• Excerpted passage
Skills Data Science Snowflake Production Readiness Checklist

Snowflake Production Readiness Checklist

v20260423
snowflake-prod-checklist
This comprehensive checklist guides the deployment of Snowflake data pipelines and integrations into a production environment. It covers critical areas such as authentication best practices, warehouse configuration, data pipeline readiness, access control, monitoring setup, and disaster recovery planning. Use it when preparing for a go-live or validating the stability of your production Snowflake setup.
Get Skill
294 downloads
Overview

Snowflake Production Checklist

Overview

Complete checklist for deploying Snowflake data pipelines and integrations to production.

Prerequisites

  • Staging environment validated
  • Production Snowflake account configured
  • Resource monitors in place
  • Monitoring infrastructure ready

Pre-Deployment Checklist

Authentication & Secrets

  • Service accounts use key pair auth (not password)
  • Private keys stored in secret manager (not files/env vars)
  • Key rotation procedure documented and tested
  • Network policy applied to production account
  • Connection parameters use production account identifier

Warehouse Configuration

  • Production warehouses created with appropriate sizing
  • Auto-suspend configured (60-300s based on workload)
  • Auto-resume enabled
  • Resource monitors with credit quotas and alerts
  • Separate warehouses for ETL, analytics, and dashboard workloads
-- Production warehouse setup
CREATE WAREHOUSE IF NOT EXISTS PROD_ETL_WH
  WAREHOUSE_SIZE = 'LARGE'
  AUTO_SUSPEND = 120
  AUTO_RESUME = TRUE;

CREATE WAREHOUSE IF NOT EXISTS PROD_ANALYTICS_WH
  WAREHOUSE_SIZE = 'MEDIUM'
  MIN_CLUSTER_COUNT = 1
  MAX_CLUSTER_COUNT = 3
  SCALING_POLICY = 'STANDARD'
  AUTO_SUSPEND = 300
  AUTO_RESUME = TRUE;

-- Resource monitor with alerts
CREATE OR REPLACE RESOURCE MONITOR prod_monitor
  WITH CREDIT_QUOTA = 1000
  FREQUENCY = MONTHLY
  START_TIMESTAMP = IMMEDIATELY
  TRIGGERS
    ON 75 PERCENT DO NOTIFY
    ON 90 PERCENT DO NOTIFY
    ON 100 PERCENT DO SUSPEND
    ON 110 PERCENT DO SUSPEND_IMMEDIATE;

ALTER WAREHOUSE PROD_ETL_WH SET RESOURCE_MONITOR = prod_monitor;
ALTER WAREHOUSE PROD_ANALYTICS_WH SET RESOURCE_MONITOR = prod_monitor;

Data Pipeline Readiness

  • All tasks resumed and running on schedule
  • Streams not stale (check with SHOW STREAMS)

• To-do list
(1) In the Snowflake checklist, what determines the auto-suspend value for a production warehouse? Answer in one to three sentences.
(2) Carry on the Snowflake checklist from the point where it stops.
The data that comes next has no role in this work.

• Recorded information
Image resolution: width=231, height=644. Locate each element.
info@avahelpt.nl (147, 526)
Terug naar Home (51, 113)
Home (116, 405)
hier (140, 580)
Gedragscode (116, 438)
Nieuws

• Responses per task
(1) The checklist calls for auto-suspend to be set between 60 and 300 seconds, with the value chosen based on the workload. Its example setup follows this by giving PROD_ETL_WH an AUTO_SUSPEND of 120 and PROD_ANALYTICS_WH an AUTO_SUSPEND of 300.

(2)
  • Snowpipe notifications configured and verified
  • COPY INTO error handling set (ON_ERROR = 'CONTINUE' or 'SKIP_FILE')
  • Data retention set appropriately (DATA_RETENTION_TIME_IN_DAYS)

Query & Performance

  • Critical queries tested at production data volume
  • Clustering keys set on large tables (>1TB)
  • Statement timeout configured per warehouse
  • Result caching enabled (USE_CACHED_RESULT = TRUE)
-- Set statement timeout for production
ALTER WAREHOUSE PROD_ETL_WH SET STATEMENT_TIMEOUT_IN_SECONDS = 3600;
ALTER WAREHOUSE PROD_ANALYTICS_WH SET STATEMENT_TIMEOUT_IN_SECONDS = 600;

-- Enable query result caching (default is ON)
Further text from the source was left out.